- _Source extract_
□ □ □ □
The easier it is for a human being to read a URL, the more readily a search engine digests it. Accessibility is a key aspect of search engine optimization, particularly when you consider web crawlers employ usage data to determine what people find valuable, based largely upon their rate of engagement with it.

Easy-to-read URLs entice people to click on them because the URL provides a strong indicator of what the person can expect to find. Let’s say you’re looking for books by the renowned crime writer Chester Himes. In your search results you see: https://crimebooks.com/chester-himes-books. This pretty much guarantees to offer what you’re trying to find, so of course you’re going to click on it.

Which also brings us to—

  1. URLs Should Be Logical

When someone sees https://crimebooks.com/chester-himes-books, it’s a pretty good guess they’re expecting to find a list of books by that writer when they click it. More importantly though, ”Chester Himes books” is what most people are likely to type when they’re looking for books by Mr. Himes. When you’re establishing a URL, consider the keywords people are likely to be searching around your product and include them.

  1. Change the URL if the Page Changes

Let’s say in addition to selling ebooks of Himes’ work, you decide to offer movies made from his books on the same landing page. This makes good sense; after all, people who are interested in his novels are likely to enjoy the filmed versions of them too. When you add them to the page adjust the URL to read something along the lines of https://crimebooks.com/chester-himes-books-and-movies. You should also do a 301 redirect from /chester-himes-books to /chester-himes-books-and-movies. This way, anyone who has bookmarked the old URL will be taken to the new one. Further, because search engines will consider the old page dead, a 301 redirect will transfer the ranking power of the old URL to the new one.
□ □ □ □
- _Available data_
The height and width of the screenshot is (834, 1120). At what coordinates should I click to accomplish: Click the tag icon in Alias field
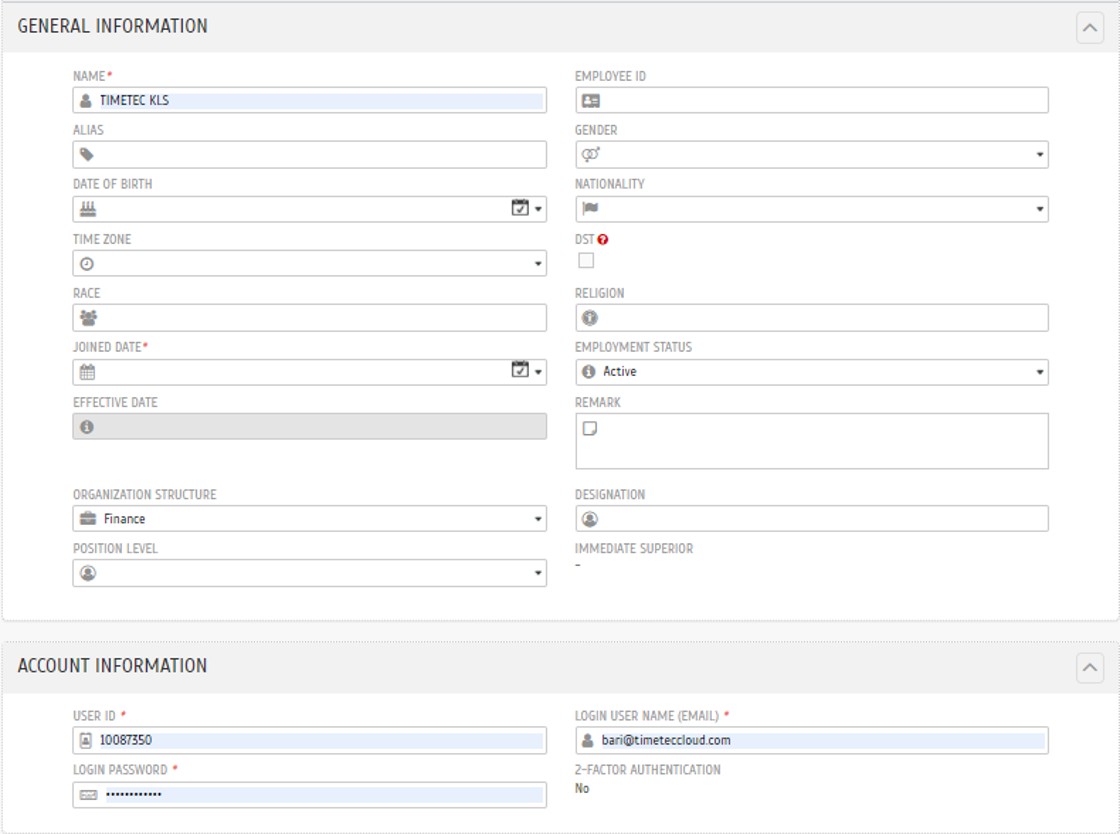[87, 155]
□ □ □ □
- _Set problem_
Continue the text on SEO-friendly URLs from its last sentence. The material has no connection to the text on readable URLs.

- _Task response_
  1. Always Make Them Lowercase

If you’ve ever examined a list of URLs on a search engine results page, you may have noticed they are always written in lowercase. This is because URLs are case sensitive. Search engines will consider /chester-himes-books and /Chester-Himes-Books to be two entirely different pages.

If you have both URLs pointing to the same page you’ll split your search engine results. Now, instead of traffic aggregating to just one of them, it will be spread over both. This means the page won’t rank as highly for either URL as it would have if the other didn’t exist. Worse, you’ve also told Google the page is duplicate content, since it appears identical when both URLs are examined.

  1. Think About the Future

Take a good look at the structure of your site and try to ensure a uniform system of domains and sub domains, so as your site grows it will be easier to manage. Your goal is to ensure the categorization of your product offerings always appears logical to your users and to search engines, regardless of the number of pages your site expands to encompass.

These five URL best practices will help you build traffic to your site, make it easier for users to interact with it and, most of all, keep your management activities to a minimum. It really is a worthwhile endeavor.